About this exercise: An exact copy of every entry is the required answer.

*** Block opens ***

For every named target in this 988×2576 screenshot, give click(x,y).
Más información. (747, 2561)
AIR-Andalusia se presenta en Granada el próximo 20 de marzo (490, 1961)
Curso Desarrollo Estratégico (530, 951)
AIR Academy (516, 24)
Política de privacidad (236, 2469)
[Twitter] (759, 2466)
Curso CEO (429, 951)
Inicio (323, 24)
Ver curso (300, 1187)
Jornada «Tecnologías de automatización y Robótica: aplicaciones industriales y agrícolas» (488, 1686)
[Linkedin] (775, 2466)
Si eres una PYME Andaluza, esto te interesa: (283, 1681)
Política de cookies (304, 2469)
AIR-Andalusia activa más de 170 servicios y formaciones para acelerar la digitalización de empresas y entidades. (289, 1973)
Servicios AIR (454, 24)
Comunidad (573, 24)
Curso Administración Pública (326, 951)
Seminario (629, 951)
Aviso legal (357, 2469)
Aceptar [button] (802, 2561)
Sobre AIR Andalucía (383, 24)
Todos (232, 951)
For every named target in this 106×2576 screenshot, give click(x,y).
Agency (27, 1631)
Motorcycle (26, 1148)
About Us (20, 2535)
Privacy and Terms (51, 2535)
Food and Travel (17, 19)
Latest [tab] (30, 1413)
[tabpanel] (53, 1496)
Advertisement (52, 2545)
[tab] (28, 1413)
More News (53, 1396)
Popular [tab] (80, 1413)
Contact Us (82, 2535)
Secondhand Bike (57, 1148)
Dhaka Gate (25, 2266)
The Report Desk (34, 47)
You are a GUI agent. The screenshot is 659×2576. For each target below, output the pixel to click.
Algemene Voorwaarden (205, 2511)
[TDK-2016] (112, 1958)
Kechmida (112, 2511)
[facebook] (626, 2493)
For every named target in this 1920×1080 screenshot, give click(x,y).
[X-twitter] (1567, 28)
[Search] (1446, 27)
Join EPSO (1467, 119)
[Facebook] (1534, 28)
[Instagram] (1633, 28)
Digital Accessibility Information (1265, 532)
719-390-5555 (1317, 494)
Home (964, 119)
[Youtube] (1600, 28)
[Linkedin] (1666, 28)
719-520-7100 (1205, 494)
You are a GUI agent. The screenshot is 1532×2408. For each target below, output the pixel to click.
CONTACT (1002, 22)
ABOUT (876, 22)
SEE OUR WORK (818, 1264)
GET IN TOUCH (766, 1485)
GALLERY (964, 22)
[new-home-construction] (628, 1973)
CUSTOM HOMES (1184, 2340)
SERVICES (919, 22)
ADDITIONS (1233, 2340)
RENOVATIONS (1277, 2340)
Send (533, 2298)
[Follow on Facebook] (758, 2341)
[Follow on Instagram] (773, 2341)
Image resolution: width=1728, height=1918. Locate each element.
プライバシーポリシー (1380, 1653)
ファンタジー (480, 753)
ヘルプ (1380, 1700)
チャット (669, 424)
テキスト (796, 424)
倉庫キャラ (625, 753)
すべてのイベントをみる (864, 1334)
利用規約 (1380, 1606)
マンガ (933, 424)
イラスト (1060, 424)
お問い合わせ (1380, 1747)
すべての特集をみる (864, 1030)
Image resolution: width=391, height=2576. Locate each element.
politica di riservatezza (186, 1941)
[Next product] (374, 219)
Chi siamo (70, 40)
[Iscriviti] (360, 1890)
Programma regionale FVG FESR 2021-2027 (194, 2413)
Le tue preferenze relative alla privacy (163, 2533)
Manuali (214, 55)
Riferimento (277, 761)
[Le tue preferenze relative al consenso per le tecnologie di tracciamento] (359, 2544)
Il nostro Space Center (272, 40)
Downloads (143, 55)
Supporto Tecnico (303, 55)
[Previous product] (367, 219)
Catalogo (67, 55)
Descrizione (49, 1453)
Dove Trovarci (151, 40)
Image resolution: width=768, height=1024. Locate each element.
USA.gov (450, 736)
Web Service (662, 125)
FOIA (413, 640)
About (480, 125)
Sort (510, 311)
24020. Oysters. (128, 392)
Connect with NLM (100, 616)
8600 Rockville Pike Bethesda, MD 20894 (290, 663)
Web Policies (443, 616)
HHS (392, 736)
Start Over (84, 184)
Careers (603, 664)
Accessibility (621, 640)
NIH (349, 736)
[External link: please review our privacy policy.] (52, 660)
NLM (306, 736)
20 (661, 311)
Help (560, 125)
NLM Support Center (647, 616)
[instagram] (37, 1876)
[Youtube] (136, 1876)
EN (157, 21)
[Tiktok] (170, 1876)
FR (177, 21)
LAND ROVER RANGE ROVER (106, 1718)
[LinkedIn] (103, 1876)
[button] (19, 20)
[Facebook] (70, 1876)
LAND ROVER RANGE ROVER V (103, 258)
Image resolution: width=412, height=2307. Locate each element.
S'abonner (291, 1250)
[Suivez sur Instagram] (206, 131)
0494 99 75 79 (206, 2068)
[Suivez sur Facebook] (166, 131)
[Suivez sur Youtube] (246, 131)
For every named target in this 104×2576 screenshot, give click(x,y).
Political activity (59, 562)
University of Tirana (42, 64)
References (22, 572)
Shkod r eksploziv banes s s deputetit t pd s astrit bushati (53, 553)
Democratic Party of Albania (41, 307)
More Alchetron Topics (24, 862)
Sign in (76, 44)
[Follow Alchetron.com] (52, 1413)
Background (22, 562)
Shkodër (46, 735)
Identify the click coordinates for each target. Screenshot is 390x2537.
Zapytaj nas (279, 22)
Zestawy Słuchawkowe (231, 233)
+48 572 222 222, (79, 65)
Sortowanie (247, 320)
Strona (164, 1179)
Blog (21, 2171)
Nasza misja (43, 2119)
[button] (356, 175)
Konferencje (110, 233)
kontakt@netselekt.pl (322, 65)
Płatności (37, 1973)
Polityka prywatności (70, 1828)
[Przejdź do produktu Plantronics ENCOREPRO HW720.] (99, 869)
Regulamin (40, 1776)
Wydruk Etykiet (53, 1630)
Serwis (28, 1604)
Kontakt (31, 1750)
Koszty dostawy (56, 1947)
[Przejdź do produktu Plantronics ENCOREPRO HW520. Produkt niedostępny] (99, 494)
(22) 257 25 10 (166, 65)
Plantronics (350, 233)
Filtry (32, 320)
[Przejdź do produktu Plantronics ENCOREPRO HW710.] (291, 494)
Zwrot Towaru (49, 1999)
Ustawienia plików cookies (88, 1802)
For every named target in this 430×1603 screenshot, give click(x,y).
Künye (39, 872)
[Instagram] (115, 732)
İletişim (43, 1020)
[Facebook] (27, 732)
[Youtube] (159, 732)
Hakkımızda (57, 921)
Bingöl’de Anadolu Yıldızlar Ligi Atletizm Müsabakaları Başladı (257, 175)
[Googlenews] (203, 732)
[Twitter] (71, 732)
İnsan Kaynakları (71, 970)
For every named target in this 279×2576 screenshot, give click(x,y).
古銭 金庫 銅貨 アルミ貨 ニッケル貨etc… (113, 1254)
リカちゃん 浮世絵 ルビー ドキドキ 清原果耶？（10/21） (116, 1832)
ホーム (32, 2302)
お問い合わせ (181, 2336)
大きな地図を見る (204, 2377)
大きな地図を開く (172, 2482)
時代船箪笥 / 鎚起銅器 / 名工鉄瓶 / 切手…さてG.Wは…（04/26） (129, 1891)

*** Block closes ***

The completed task:
For every named target in this 988×2576 screenshot, give click(x,y).
Más información. (747, 2561)
AIR-Andalusia se presenta en Granada el próximo 20 de marzo (490, 1961)
Curso Desarrollo Estratégico (530, 951)
AIR Academy (516, 24)
Política de privacidad (236, 2469)
[Twitter] (759, 2466)
Curso CEO (429, 951)
Inicio (323, 24)
Ver curso (300, 1187)
Jornada «Tecnologías de automatización y Robótica: aplicaciones industriales y agrícolas» (488, 1686)
[Linkedin] (775, 2466)
Si eres una PYME Andaluza, esto te interesa: (283, 1681)
Política de cookies (304, 2469)
AIR-Andalusia activa más de 170 servicios y formaciones para acelerar la digitalización de empresas y entidades. (289, 1973)
Servicios AIR (454, 24)
Comunidad (573, 24)
Curso Administración Pública (326, 951)
Seminario (629, 951)
Aviso legal (357, 2469)
Aceptar [button] (802, 2561)
Sobre AIR Andalucía (383, 24)
Todos (232, 951)
For every named target in this 106×2576 screenshot, give click(x,y).
Agency (27, 1631)
Motorcycle (26, 1148)
About Us (20, 2535)
Privacy and Terms (51, 2535)
Food and Travel (17, 19)
Latest [tab] (30, 1413)
[tabpanel] (53, 1496)
Advertisement (52, 2545)
[tab] (28, 1413)
More News (53, 1396)
Popular [tab] (80, 1413)
Contact Us (82, 2535)
Secondhand Bike (57, 1148)
Dhaka Gate (25, 2266)
The Report Desk (34, 47)
You are a GUI agent. The screenshot is 659×2576. For each target below, output the pixel to click.
Algemene Voorwaarden (205, 2511)
[TDK-2016] (112, 1958)
Kechmida (112, 2511)
[facebook] (626, 2493)
For every named target in this 1920×1080 screenshot, give click(x,y).
[X-twitter] (1567, 28)
[Search] (1446, 27)
Join EPSO (1467, 119)
[Facebook] (1534, 28)
[Instagram] (1633, 28)
Digital Accessibility Information (1265, 532)
719-390-5555 (1317, 494)
Home (964, 119)
[Youtube] (1600, 28)
[Linkedin] (1666, 28)
719-520-7100 (1205, 494)
You are a GUI agent. The screenshot is 1532×2408. For each target below, output the pixel to click.
CONTACT (1002, 22)
ABOUT (876, 22)
SEE OUR WORK (818, 1264)
GET IN TOUCH (766, 1485)
GALLERY (964, 22)
[new-home-construction] (628, 1973)
CUSTOM HOMES (1184, 2340)
SERVICES (919, 22)
ADDITIONS (1233, 2340)
RENOVATIONS (1277, 2340)
Send (533, 2298)
[Follow on Facebook] (758, 2341)
[Follow on Instagram] (773, 2341)
Image resolution: width=1728, height=1918. Locate each element.
プライバシーポリシー (1380, 1653)
ファンタジー (480, 753)
ヘルプ (1380, 1700)
チャット (669, 424)
テキスト (796, 424)
倉庫キャラ (625, 753)
すべてのイベントをみる (864, 1334)
利用規約 (1380, 1606)
マンガ (933, 424)
イラスト (1060, 424)
お問い合わせ (1380, 1747)
すべての特集をみる (864, 1030)
Image resolution: width=391, height=2576. Locate each element.
politica di riservatezza (186, 1941)
[Next product] (374, 219)
Chi siamo (70, 40)
[Iscriviti] (360, 1890)
Programma regionale FVG FESR 2021-2027 (194, 2413)
Le tue preferenze relative alla privacy (163, 2533)
Manuali (214, 55)
Riferimento (277, 761)
[Le tue preferenze relative al consenso per le tecnologie di tracciamento] (359, 2544)
Il nostro Space Center (272, 40)
Downloads (143, 55)
Supporto Tecnico (303, 55)
[Previous product] (367, 219)
Catalogo (67, 55)
Descrizione (49, 1453)
Dove Trovarci (151, 40)
Image resolution: width=768, height=1024. Locate each element.
USA.gov (450, 736)
Web Service (662, 125)
FOIA (413, 640)
About (480, 125)
Sort (510, 311)
24020. Oysters. (128, 392)
Connect with NLM (100, 616)
8600 Rockville Pike Bethesda, MD 20894 (290, 663)
Web Policies (443, 616)
HHS (392, 736)
Start Over (84, 184)
Careers (603, 664)
Accessibility (621, 640)
NIH (349, 736)
[External link: please review our privacy policy.] (52, 660)
NLM (306, 736)
20 (661, 311)
Help (560, 125)
NLM Support Center (647, 616)
[instagram] (37, 1876)
[Youtube] (136, 1876)
EN (157, 21)
[Tiktok] (170, 1876)
FR (177, 21)
LAND ROVER RANGE ROVER (106, 1718)
[LinkedIn] (103, 1876)
[button] (19, 20)
[Facebook] (70, 1876)
LAND ROVER RANGE ROVER V (103, 258)
Image resolution: width=412, height=2307. Locate each element.
S'abonner (291, 1250)
[Suivez sur Instagram] (206, 131)
0494 99 75 79 (206, 2068)
[Suivez sur Facebook] (166, 131)
[Suivez sur Youtube] (246, 131)
For every named target in this 104×2576 screenshot, give click(x,y).
Political activity (59, 562)
University of Tirana (42, 64)
References (22, 572)
Shkod r eksploziv banes s s deputetit t pd s astrit bushati (53, 553)
Democratic Party of Albania (41, 307)
More Alchetron Topics (24, 862)
Sign in (76, 44)
[Follow Alchetron.com] (52, 1413)
Background (22, 562)
Shkodër (46, 735)
Identify the click coordinates for each target. Screenshot is 390x2537.
Zapytaj nas (279, 22)
Zestawy Słuchawkowe (231, 233)
+48 572 222 222, (79, 65)
Sortowanie (247, 320)
Strona (164, 1179)
Blog (21, 2171)
Nasza misja (43, 2119)
[button] (356, 175)
Konferencje (110, 233)
kontakt@netselekt.pl (322, 65)
Płatności (37, 1973)
Polityka prywatności (70, 1828)
[Przejdź do produktu Plantronics ENCOREPRO HW720.] (99, 869)
Regulamin (40, 1776)
Wydruk Etykiet (53, 1630)
Serwis (28, 1604)
Kontakt (31, 1750)
Koszty dostawy (56, 1947)
[Przejdź do produktu Plantronics ENCOREPRO HW520. Produkt niedostępny] (99, 494)
(22) 257 25 10 (166, 65)
Plantronics (350, 233)
Filtry (32, 320)
[Przejdź do produktu Plantronics ENCOREPRO HW710.] (291, 494)
Zwrot Towaru (49, 1999)
Ustawienia plików cookies (88, 1802)
For every named target in this 430×1603 screenshot, give click(x,y).
Künye (39, 872)
[Instagram] (115, 732)
İletişim (43, 1020)
[Facebook] (27, 732)
[Youtube] (159, 732)
Hakkımızda (57, 921)
Bingöl’de Anadolu Yıldızlar Ligi Atletizm Müsabakaları Başladı (257, 175)
[Googlenews] (203, 732)
[Twitter] (71, 732)
İnsan Kaynakları (71, 970)
For every named target in this 279×2576 screenshot, give click(x,y).
古銭 金庫 銅貨 アルミ貨 ニッケル貨etc… (113, 1254)
リカちゃん 浮世絵 ルビー ドキドキ 清原果耶？（10/21） (116, 1832)
ホーム (32, 2302)
お問い合わせ (181, 2336)
大きな地図を見る (204, 2377)
大きな地図を開く (172, 2482)
時代船箪笥 / 鎚起銅器 / 名工鉄瓶 / 切手…さてG.Wは…（04/26） (129, 1891)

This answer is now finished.